• PROMPT
Can you render the lines below as a JSON list of strings, with one string for each line, skipping blank lines and leaving the pictures out?

** START OF RECORD LIST **

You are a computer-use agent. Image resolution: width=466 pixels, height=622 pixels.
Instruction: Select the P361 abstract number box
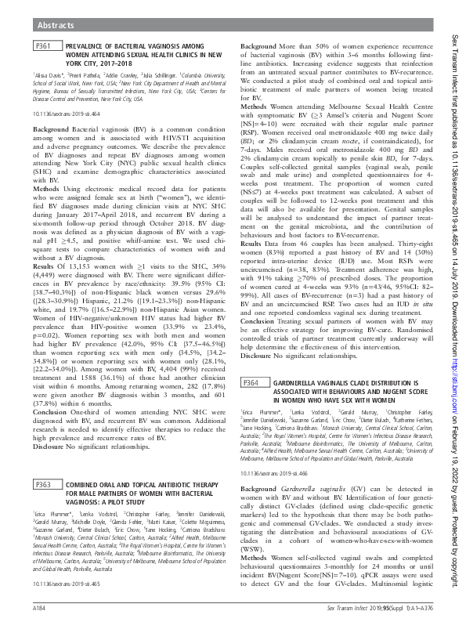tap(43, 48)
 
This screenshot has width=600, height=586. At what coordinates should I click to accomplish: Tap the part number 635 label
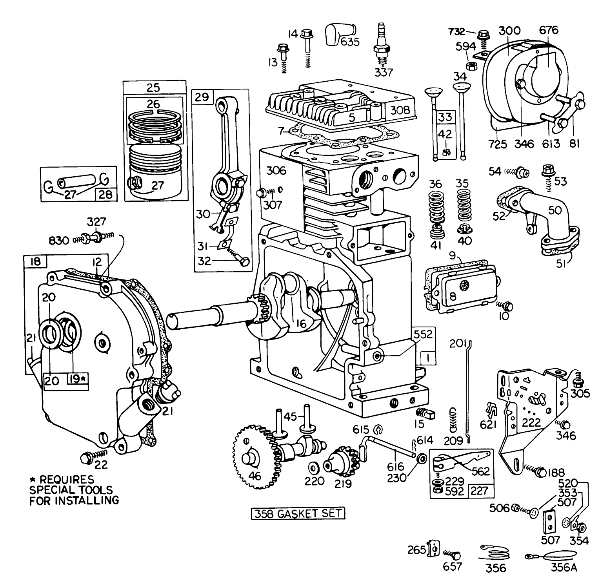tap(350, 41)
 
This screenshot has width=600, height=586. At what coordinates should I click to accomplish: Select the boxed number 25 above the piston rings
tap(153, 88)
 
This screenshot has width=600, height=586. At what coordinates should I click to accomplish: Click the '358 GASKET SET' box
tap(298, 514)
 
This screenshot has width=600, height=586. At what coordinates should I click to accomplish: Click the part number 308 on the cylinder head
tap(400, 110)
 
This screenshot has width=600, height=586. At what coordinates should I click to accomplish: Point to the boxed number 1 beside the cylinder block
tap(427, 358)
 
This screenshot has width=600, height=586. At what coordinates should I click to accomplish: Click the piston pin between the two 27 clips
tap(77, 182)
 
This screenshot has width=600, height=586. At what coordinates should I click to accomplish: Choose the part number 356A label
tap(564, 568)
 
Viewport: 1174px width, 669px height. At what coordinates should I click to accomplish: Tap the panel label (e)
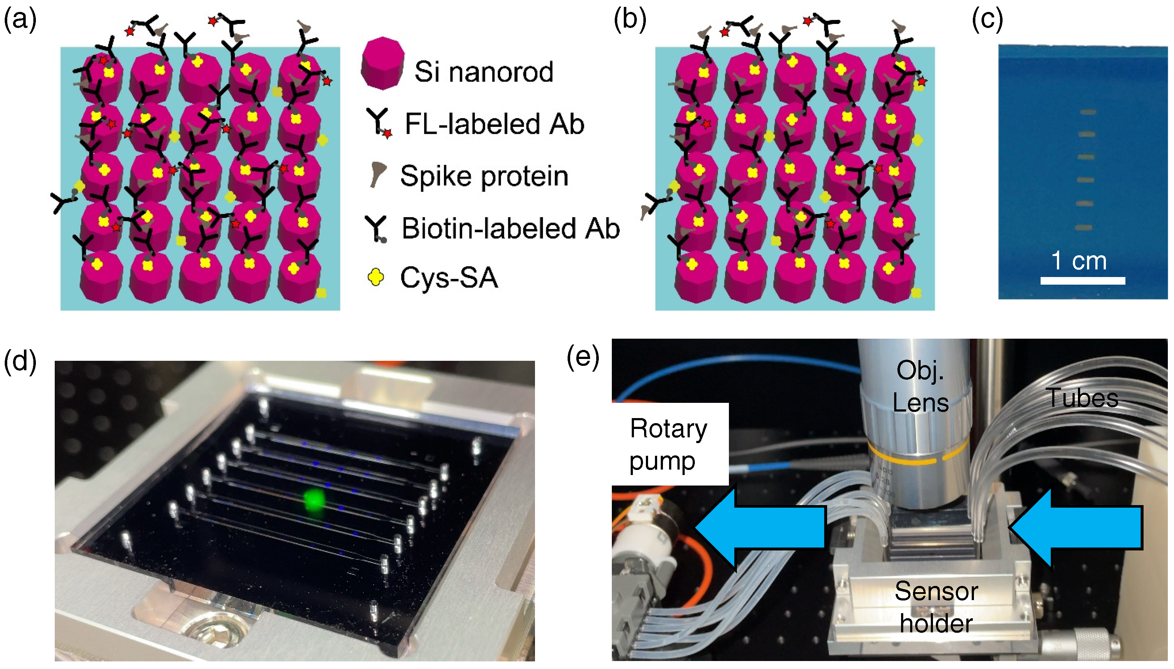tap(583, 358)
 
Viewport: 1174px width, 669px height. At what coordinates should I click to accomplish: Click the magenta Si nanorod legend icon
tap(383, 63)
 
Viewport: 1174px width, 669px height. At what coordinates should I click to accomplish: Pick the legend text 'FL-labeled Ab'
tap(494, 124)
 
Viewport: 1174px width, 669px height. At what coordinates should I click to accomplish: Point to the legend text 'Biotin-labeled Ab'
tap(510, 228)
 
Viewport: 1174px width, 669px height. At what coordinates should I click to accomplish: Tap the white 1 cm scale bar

** END OF RECORD LIST **

• THE ANSWER
[
  "You are a computer-use agent. Image resolution: width=466 pixels, height=622 pixels.",
  "Instruction: Select the P361 abstract number box",
  "tap(43, 48)",
  "This screenshot has width=600, height=586. At what coordinates should I click to accomplish: Tap the part number 635 label",
  "tap(350, 41)",
  "This screenshot has width=600, height=586. At what coordinates should I click to accomplish: Select the boxed number 25 above the piston rings",
  "tap(153, 88)",
  "This screenshot has width=600, height=586. At what coordinates should I click to accomplish: Click the '358 GASKET SET' box",
  "tap(298, 514)",
  "This screenshot has width=600, height=586. At what coordinates should I click to accomplish: Click the part number 308 on the cylinder head",
  "tap(400, 110)",
  "This screenshot has width=600, height=586. At what coordinates should I click to accomplish: Point to the boxed number 1 beside the cylinder block",
  "tap(427, 358)",
  "This screenshot has width=600, height=586. At what coordinates should I click to accomplish: Click the piston pin between the two 27 clips",
  "tap(77, 182)",
  "This screenshot has width=600, height=586. At what coordinates should I click to accomplish: Choose the part number 356A label",
  "tap(564, 568)",
  "Viewport: 1174px width, 669px height. At what coordinates should I click to accomplish: Tap the panel label (e)",
  "tap(583, 358)",
  "Viewport: 1174px width, 669px height. At what coordinates should I click to accomplish: Click the magenta Si nanorod legend icon",
  "tap(383, 63)",
  "Viewport: 1174px width, 669px height. At what coordinates should I click to accomplish: Pick the legend text 'FL-labeled Ab'",
  "tap(494, 124)",
  "Viewport: 1174px width, 669px height. At what coordinates should I click to accomplish: Point to the legend text 'Biotin-labeled Ab'",
  "tap(510, 228)",
  "Viewport: 1174px width, 669px height. At what coordinates should I click to accomplish: Tap the white 1 cm scale bar"
]